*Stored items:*
■ ■ ■ ■

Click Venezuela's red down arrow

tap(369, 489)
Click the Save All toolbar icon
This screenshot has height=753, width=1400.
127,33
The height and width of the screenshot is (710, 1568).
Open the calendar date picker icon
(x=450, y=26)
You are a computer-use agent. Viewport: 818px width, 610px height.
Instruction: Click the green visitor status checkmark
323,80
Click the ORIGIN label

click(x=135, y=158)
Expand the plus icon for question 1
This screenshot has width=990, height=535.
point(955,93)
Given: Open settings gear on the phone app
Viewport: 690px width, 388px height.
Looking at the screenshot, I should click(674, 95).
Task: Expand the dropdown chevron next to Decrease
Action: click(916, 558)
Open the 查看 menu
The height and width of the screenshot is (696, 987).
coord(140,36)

■ ■ ■ ■

*Task:* Can you format the lines from the one containing "The height and width of the screenshot is (710, 1568)." to the one containing "point(955,93)", both included, as a numbered list without the blank lines?

*Answer:*
1. The height and width of the screenshot is (710, 1568).
2. Open the calendar date picker icon
3. (x=450, y=26)
4. You are a computer-use agent. Viewport: 818px width, 610px height.
5. Instruction: Click the green visitor status checkmark
6. 323,80
7. Click the ORIGIN label
8. click(x=135, y=158)
9. Expand the plus icon for question 1
10. This screenshot has width=990, height=535.
11. point(955,93)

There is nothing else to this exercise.